I downloaded Firefox 3 yesterday afternoon to try it out. At first, I couldn’t get to the site. After a couple of minutes, I was then able to download it at full speed via DSL. It took only a few minutes, but note that the Mac version was around 17MB compared to the Windows and Linux versions (this is probably because Firefox 3 on the Mac is a Universal Binary).
Running Firefox 3 for the first time went smoothly. The third-party add-ons I loaded using the Beta and Release Candidate versions of Firefox 3 worked fine. I was relieved to find the Web Developer Toolbar working since I use it when I build web pages.
Browsing seems faster than before, even compared to the release candidate versions of Firefox 3. Memory usage is nominal but less than Firefox 2. The so-called Awesome Bar (i.e. the URL navigation bar) is handy and much faster now than in the beta and release candidate versions.
I have browsed the usual web sites I visit each week (e.g. shopping sites, news sites, e-commerce sites, etc.) and have so far found no problems. I like the new security features of Firefox 3 — the browser alerts you to suspicious or malicious web sites. (Note: I’ll update this entry as I experience more stuff using this browser.)
It’s good to know that a solid web browser available for free exists to keep the web sane. Firefox 3 does support most web standards and is a worthy competitor to other browsers such as Internet Explorer, Safari, and Opera.
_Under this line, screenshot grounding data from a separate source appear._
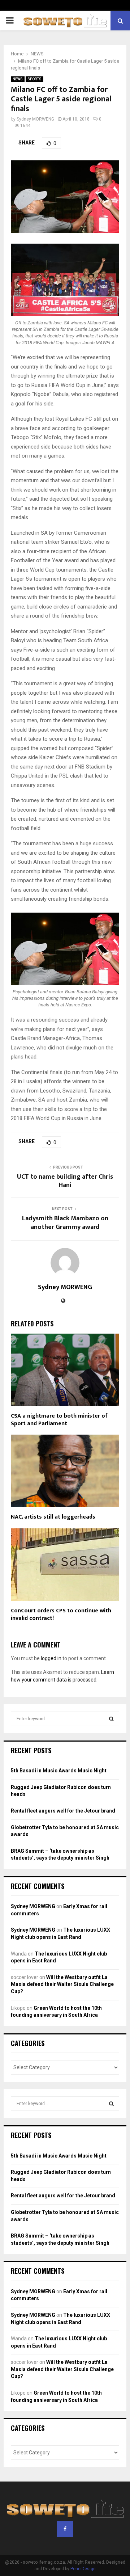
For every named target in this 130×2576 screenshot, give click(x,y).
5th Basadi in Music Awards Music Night (59, 1770)
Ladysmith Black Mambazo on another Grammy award (65, 1223)
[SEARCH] (111, 1719)
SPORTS (34, 79)
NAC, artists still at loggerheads (53, 1517)
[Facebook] (65, 2529)
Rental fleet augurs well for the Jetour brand (63, 1811)
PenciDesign (83, 2568)
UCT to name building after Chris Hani (65, 1181)
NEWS (18, 79)
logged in (51, 1658)
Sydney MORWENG (35, 119)
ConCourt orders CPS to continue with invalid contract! (61, 1614)
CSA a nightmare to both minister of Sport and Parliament (59, 1419)
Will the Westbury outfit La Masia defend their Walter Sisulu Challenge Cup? (62, 1984)
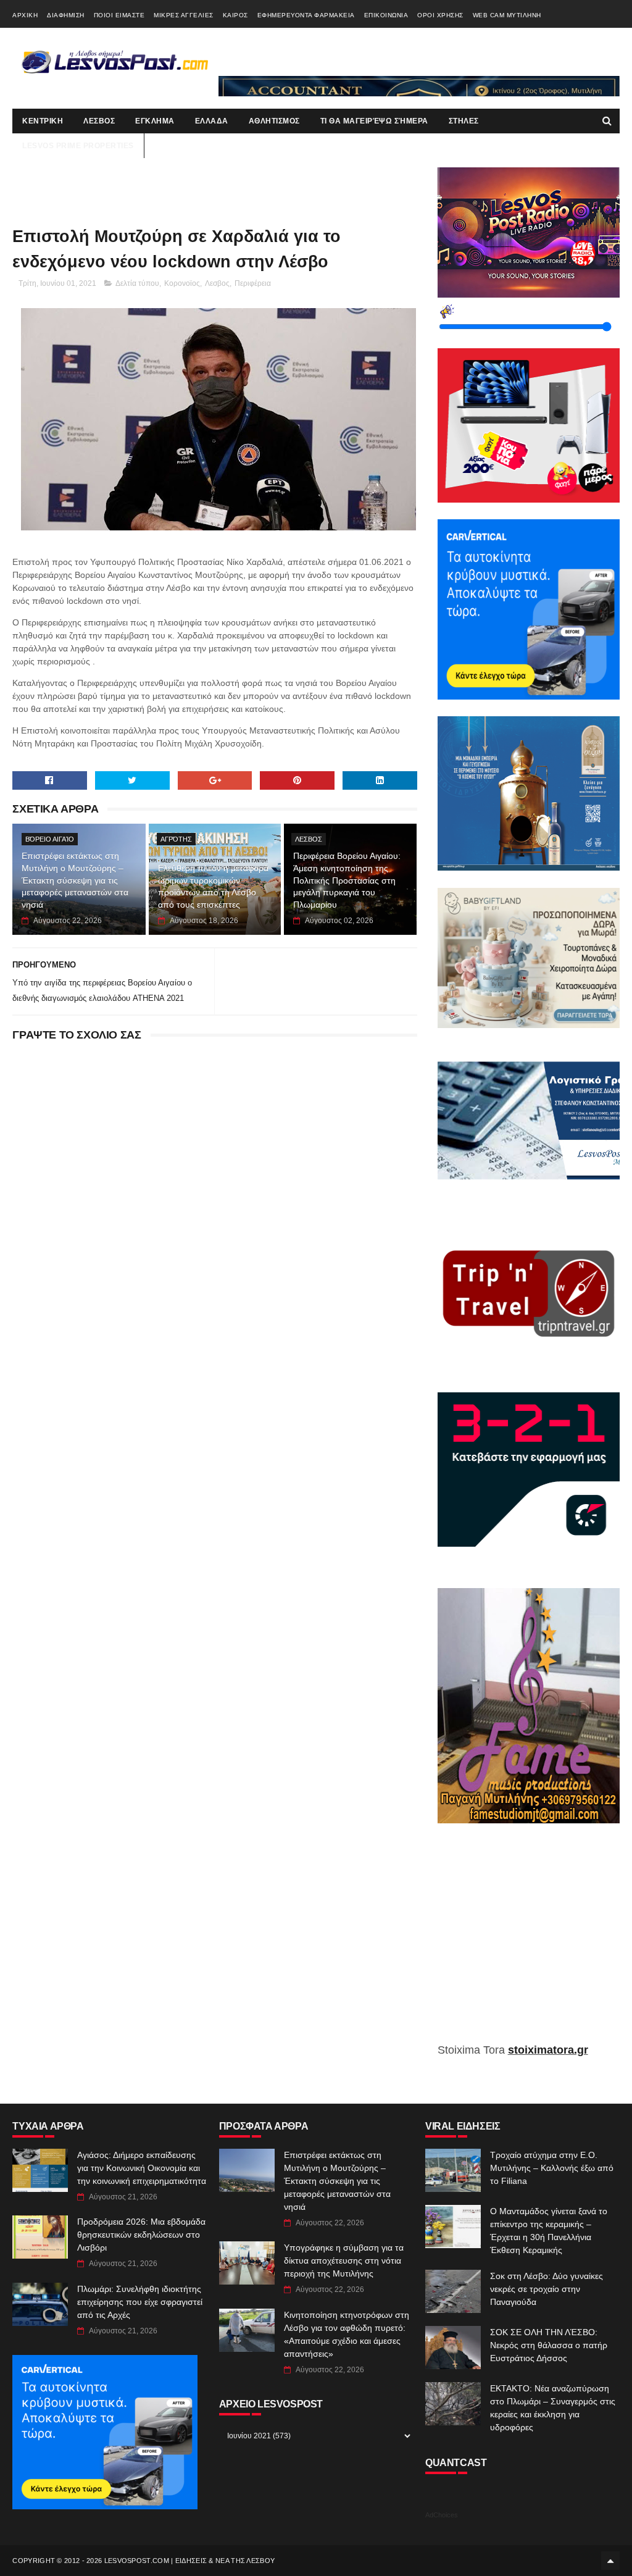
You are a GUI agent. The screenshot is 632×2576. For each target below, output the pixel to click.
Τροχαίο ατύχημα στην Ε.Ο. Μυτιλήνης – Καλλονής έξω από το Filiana (551, 2168)
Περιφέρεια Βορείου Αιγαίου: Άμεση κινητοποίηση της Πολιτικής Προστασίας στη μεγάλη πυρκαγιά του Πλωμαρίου (347, 880)
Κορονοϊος (182, 283)
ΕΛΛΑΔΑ (211, 121)
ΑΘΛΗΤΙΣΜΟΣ (274, 121)
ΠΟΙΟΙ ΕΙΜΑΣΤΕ (119, 15)
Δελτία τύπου (137, 283)
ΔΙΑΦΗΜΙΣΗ (66, 15)
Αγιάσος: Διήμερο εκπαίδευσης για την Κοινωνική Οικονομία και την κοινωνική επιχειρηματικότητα (141, 2168)
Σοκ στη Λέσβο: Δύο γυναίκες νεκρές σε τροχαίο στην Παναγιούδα (546, 2289)
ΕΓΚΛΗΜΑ (155, 121)
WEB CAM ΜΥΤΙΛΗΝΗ (507, 15)
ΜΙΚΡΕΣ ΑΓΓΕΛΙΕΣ (184, 15)
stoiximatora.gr (548, 2050)
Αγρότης (176, 839)
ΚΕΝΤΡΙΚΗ (42, 121)
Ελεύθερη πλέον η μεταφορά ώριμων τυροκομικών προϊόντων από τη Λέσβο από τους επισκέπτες (213, 886)
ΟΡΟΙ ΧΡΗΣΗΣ (440, 15)
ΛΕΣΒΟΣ (99, 121)
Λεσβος (217, 283)
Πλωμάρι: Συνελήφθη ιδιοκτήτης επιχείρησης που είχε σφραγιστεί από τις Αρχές (139, 2302)
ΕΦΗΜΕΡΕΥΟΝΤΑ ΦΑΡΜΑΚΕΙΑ (306, 15)
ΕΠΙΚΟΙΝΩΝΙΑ (386, 15)
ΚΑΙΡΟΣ (235, 15)
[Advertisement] (529, 1942)
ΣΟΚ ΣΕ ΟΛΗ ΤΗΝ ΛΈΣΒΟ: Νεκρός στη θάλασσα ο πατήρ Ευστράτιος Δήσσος (548, 2345)
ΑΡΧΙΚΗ (25, 15)
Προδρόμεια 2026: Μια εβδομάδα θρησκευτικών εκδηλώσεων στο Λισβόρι (141, 2234)
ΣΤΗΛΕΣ (464, 121)
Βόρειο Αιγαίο (49, 839)
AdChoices (441, 2515)
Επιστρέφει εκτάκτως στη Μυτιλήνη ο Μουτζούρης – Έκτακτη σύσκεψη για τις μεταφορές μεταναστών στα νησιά (75, 880)
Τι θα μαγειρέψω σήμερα (374, 121)
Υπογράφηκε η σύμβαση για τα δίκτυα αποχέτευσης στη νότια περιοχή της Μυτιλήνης (344, 2260)
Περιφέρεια (253, 283)
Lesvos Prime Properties (78, 145)
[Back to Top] (610, 2560)
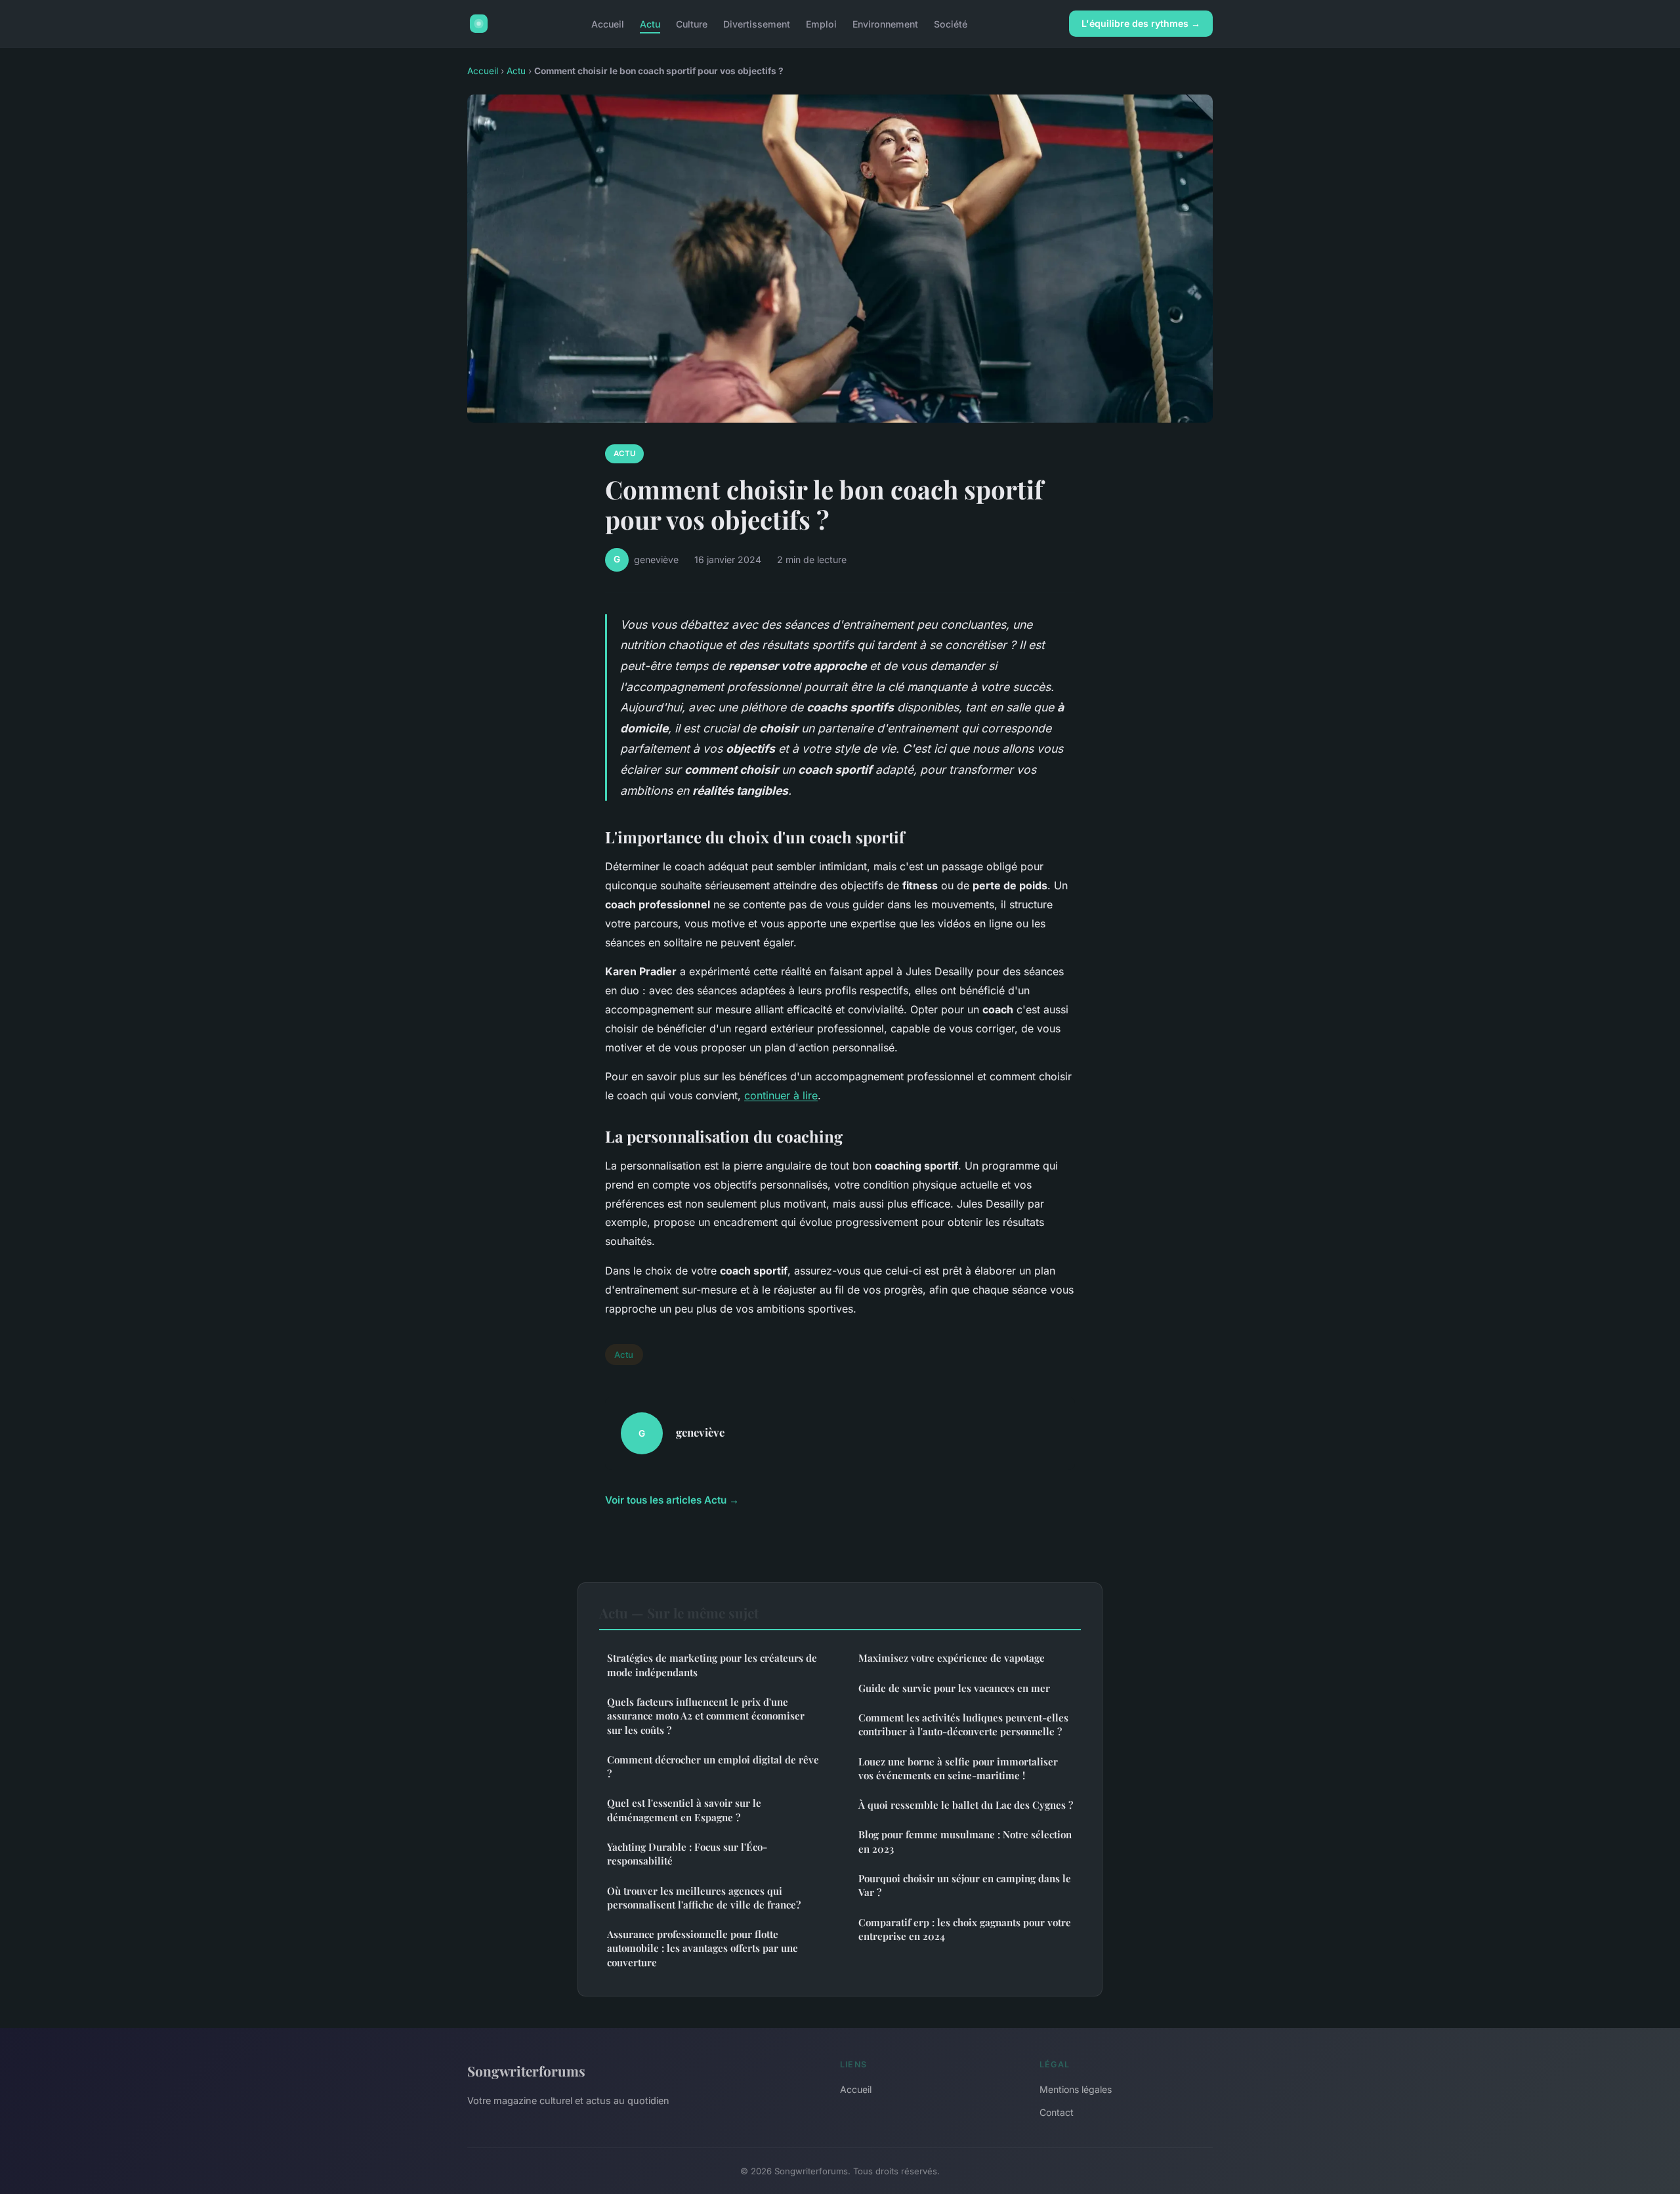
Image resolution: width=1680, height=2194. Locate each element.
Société (950, 23)
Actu (650, 23)
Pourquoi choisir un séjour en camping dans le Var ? (964, 1885)
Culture (691, 23)
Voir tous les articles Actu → (672, 1500)
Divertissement (756, 23)
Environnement (885, 23)
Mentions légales (1076, 2089)
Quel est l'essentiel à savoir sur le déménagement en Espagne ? (684, 1809)
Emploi (821, 23)
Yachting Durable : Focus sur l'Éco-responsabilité (687, 1853)
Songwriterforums (526, 2070)
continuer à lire (781, 1095)
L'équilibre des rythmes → (1141, 23)
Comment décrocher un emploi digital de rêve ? (713, 1766)
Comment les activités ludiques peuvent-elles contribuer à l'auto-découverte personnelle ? (963, 1724)
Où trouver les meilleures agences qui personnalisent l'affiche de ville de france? (704, 1897)
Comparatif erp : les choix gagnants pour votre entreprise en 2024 (964, 1929)
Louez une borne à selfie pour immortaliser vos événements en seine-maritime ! (958, 1768)
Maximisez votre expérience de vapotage (951, 1657)
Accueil (607, 23)
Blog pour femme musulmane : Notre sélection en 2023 (965, 1841)
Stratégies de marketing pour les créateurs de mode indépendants (712, 1664)
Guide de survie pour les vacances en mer (954, 1688)
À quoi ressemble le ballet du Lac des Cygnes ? (965, 1804)
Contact (1057, 2112)
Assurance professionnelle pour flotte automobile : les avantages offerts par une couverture (702, 1948)
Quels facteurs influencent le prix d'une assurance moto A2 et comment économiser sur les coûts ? (706, 1716)
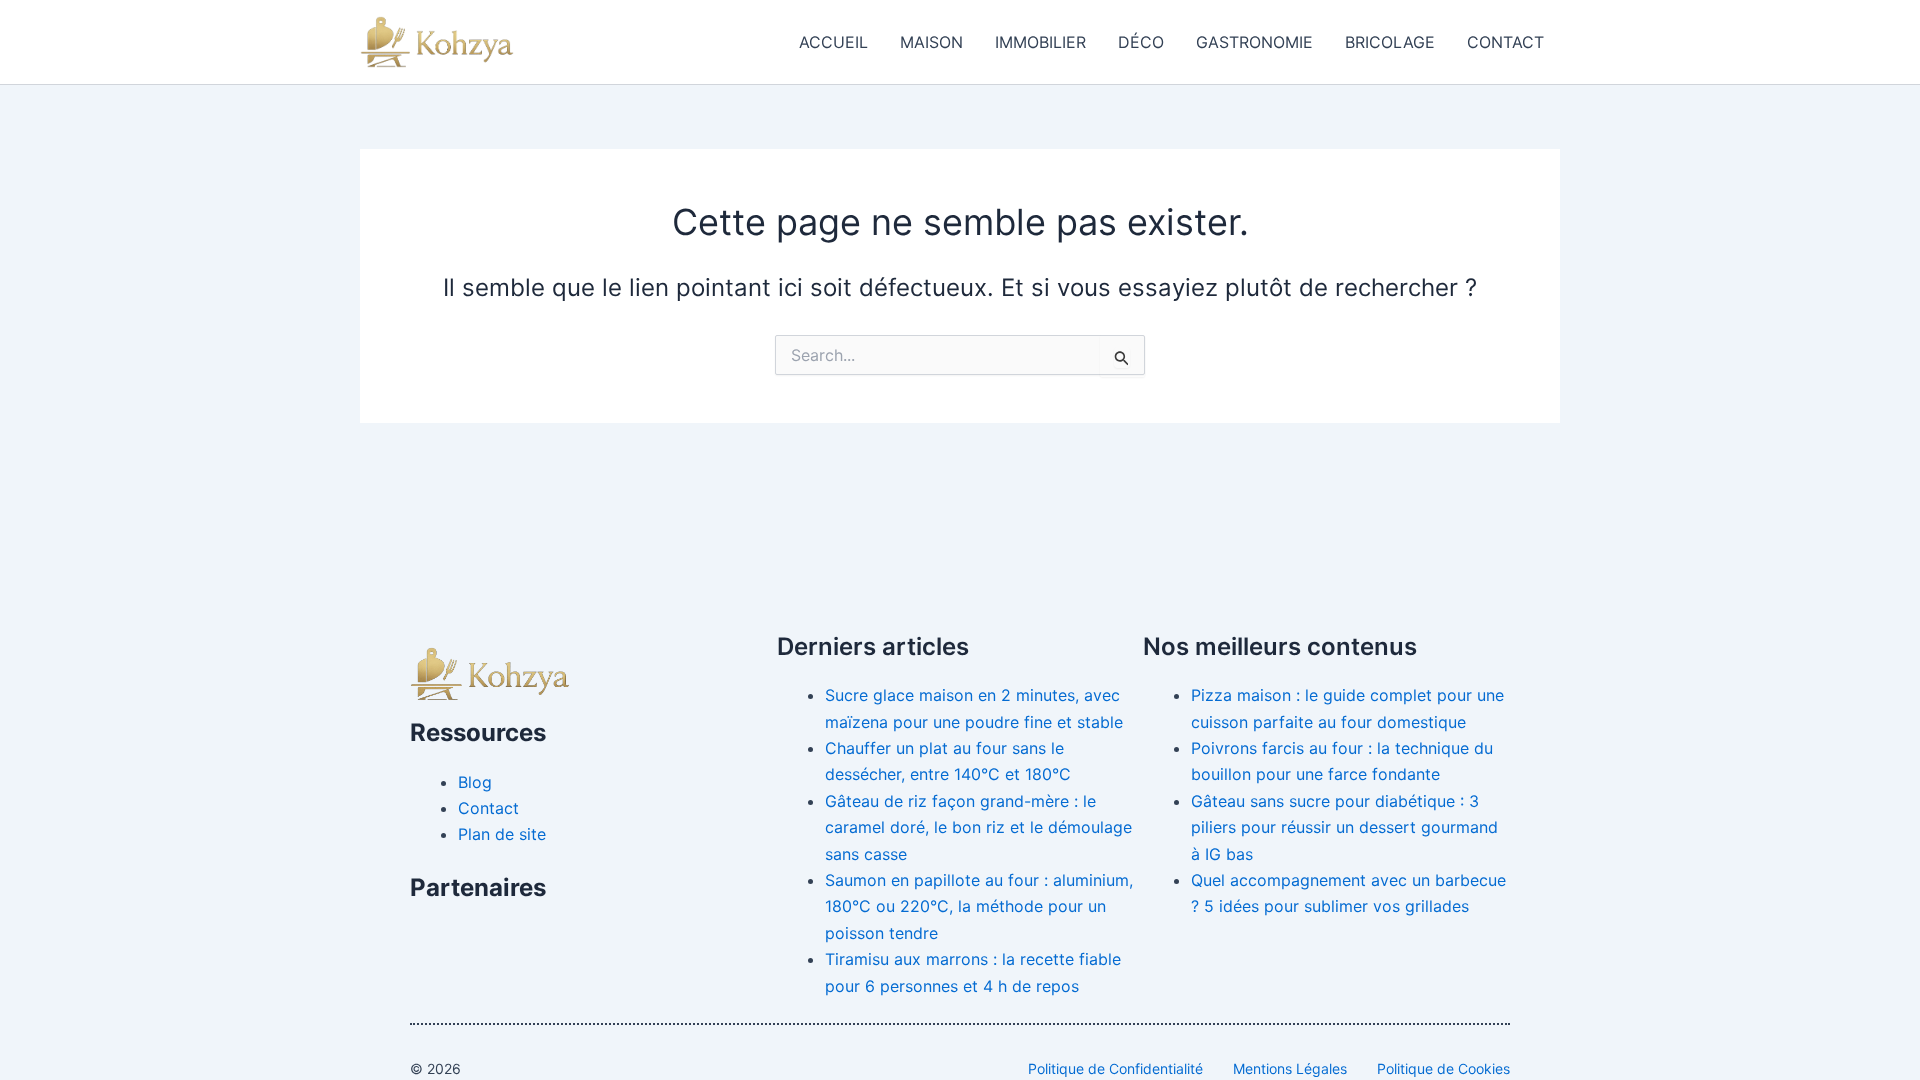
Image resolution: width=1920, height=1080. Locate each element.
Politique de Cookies (1443, 1068)
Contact (1505, 42)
The last time I checked, about 8 million downloads have been counted so far since the start of Firefox 3’s Download Day. It exceeded their estimate of 5 million downloads, which is a good thing. Some are still wary about downloading and using a newly released version of the software, but I can say that this is a solid release. No one should be scared to download and use this piece of software.